Do commissions damage customer trust?
Debate over whether financial advisers can be impartial when they receive commissions is not confined to New Zealand, says the Institute of Financial Advisers president, Nigel Tate.
Friday, April 26th 2013, 6:00AM 12 Comments
by Susan Edmunds
Tate, who is in Hong Kong at a Financial Planning Standards Board meeting, says the question about whether commission was a sustainable remuneration structure for the future is being discussed by delegates.
“One of the things that has been highlighted here is that if you remove commission, you harm the lower net worth individuals who can’t afford to pay the fee. Commission means consumers more broadly can take financial advice.”
Columnist Martin Hawes wrote over the weekend that real estate agents and financial advisers were not trusted because of the perceptions of self-interest associated with their industries.
“An individual or professional group who appear to be only in it for the money, are among the least trusted of people. … we tend to not trust people who are remunerated by commission - they have a very high self-interest factor because they only get paid if they persuade us to do something.”

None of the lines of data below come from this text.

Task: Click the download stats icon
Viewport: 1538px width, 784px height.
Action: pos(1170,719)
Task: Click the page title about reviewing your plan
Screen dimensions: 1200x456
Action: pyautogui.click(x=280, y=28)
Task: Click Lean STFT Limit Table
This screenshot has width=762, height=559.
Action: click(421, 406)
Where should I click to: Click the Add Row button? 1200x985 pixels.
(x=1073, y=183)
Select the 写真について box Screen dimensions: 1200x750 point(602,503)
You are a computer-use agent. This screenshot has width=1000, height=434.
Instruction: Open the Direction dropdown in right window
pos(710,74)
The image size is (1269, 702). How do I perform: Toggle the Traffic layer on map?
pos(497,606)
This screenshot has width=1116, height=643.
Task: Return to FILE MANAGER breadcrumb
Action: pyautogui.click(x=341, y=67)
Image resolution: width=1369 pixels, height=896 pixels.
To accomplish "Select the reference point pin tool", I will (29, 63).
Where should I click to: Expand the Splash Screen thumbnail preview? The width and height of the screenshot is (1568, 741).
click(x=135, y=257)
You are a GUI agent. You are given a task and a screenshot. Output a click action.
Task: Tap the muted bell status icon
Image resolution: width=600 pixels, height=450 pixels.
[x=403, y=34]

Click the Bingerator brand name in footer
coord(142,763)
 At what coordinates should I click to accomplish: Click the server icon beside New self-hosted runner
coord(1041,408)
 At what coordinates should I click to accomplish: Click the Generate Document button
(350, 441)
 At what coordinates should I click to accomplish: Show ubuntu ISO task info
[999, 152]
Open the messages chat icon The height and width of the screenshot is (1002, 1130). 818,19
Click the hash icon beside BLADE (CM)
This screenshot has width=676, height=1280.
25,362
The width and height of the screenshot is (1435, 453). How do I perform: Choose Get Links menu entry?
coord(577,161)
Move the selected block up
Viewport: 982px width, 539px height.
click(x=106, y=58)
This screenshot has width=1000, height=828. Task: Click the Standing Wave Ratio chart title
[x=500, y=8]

He said the public would not believe that financial advisers were putting clients’ interests first until they stopped receiving commissions.
“Most of us remember that the industry used to be almost exclusively people who were basically selling investments on commission - and that many financial advisers happily banked the commissions that they received from selling people into dud finance companies.”
Tate said he did not personal disagree with Hawes’ view but there ways for it to be implemented with benefits for the customers, encouraging more people to take advice.
He said that relied on the professionalism of the practitioners. “Like any industry, we’ll always get people who ride the fringes and consumers who don’t understand why they are paying for. But if it’s fully disclosed I don’t think there’s anything wrong with taking a brokerage or fees.”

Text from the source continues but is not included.